Она грозно посмотрела на меня.

— Ты будешь рассказывать историю или нет?

— Какого рода историю? — спросил я.

— Да откуда мне знать? — ответила она. — До чего ж ты жалок.

Я принялся рассказывать ей историю о Язоне и аргонавтах, и чтобы она звучала поинтереснее, я рассказывал ее голосом пьяного Алкивиада. Она перестала дуться и захихикала, и ничего удивительного — в те дни главным показателем мастерства комедиографа было умение изобразить шепелявящего Алкивиада. Я уже и сам втянулся, когда вернулся Фракс. Федра оборвала меня на полуслове и подозвала его.

— Принес? — спросила она.

— Принес, вот они, — сказал он, указывая на кувшин. — О, и ты дала мне слишком много денег, — добавил он, достал изо рта три обола и отдал ей.

— Такая, значит, нынче цена? — сказала она. — Пять оболов за кварту?

— Вообще они в дефиците, — ответил Фракс. — Цена еще будет расти.

— Неважно, — сказала она. — Съедим их сегодня вечером со вчерашними бобами и супом.

Я расхохотался.

— Чего смешного? — спросила она с невинным видом.

— Я знал, что ты что-то замышляешь, — сказал я. — Забавно, что ты помнишь мой рассказ.

— Как могла я забыть пророчество бога о собственном муже? — сказала она. — За потаскушку ты меня что ли принимал?

— Но ты же сказала, что я все выдумал.

— Ты и выдумал, — сказала она снисходительно. — Но факт остается фактом — тебе нельзя умереть, пока кварту анчоусов не будут продавать за три драхмы. Это твой священный долг.

— Он не говорил, что я не умру до этого момента, — сказал я. — Он сказал, что тогда я увижу его в следующий раз.

Федра поднялась, поцеловала меня и повернулась к очагу.

— Отменный аргумент, — сказала она. — Мы еще сделаем из тебя законника.

Той ночью я не мог заснуть. Вы, конечно, думаете, что не следовало есть суп после анчоусов, но честное слово, дело было не в этом. Маленький фокус Федры произвел на меня большое впечатление, ибо я уже позабыл это невнятное пророчество. Возможно, ты и правда его выдумал, сказала моя душа и попыталась вернуться ко сну. Я ответил: чтобы предположить, что анчоусы могут стоить три драхмы за кварту, нужно обладать крайне извращенным воображением.

Душа моя, вовсе лишенная чувства юмора, ничего не ответила, предоставив меня самому себе.

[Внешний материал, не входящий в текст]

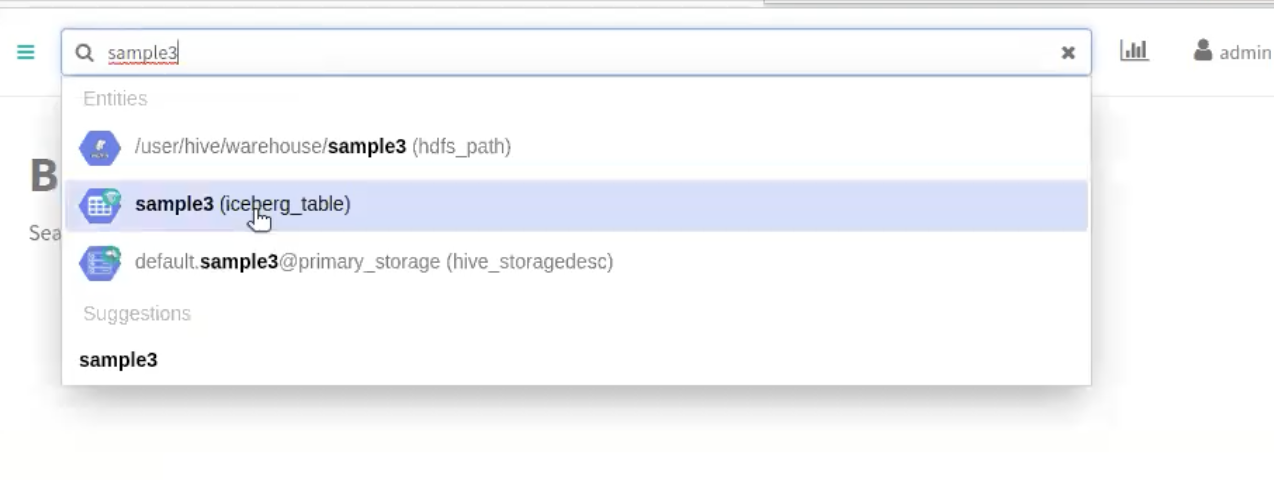Toggle the hamburger sidebar menu icon
The width and height of the screenshot is (1274, 480).
pyautogui.click(x=26, y=52)
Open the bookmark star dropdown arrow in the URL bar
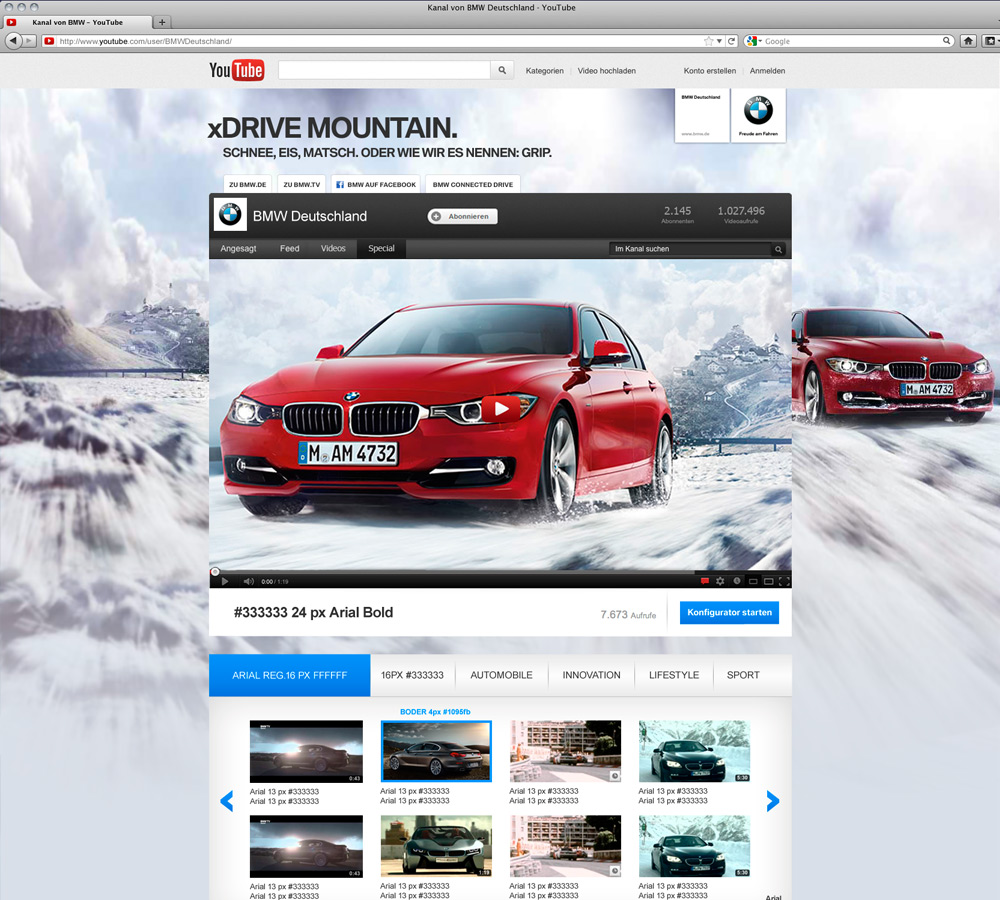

И лежа в полусне, я вдруг понял, о чем давеча догадался, и что это моя единственная надежда. Я пихнул Федру в спину и сказал:

— Просыпайся.

— Не сегодня, — сонно отозвалась она. — У меня несварение.

— Сама захотела анчоусов.

— Ты прекрасно понимаешь, почему я захотела анчоусов. Спи давай.

— Федра, — сказал я. — У меня идея. Послушай-как.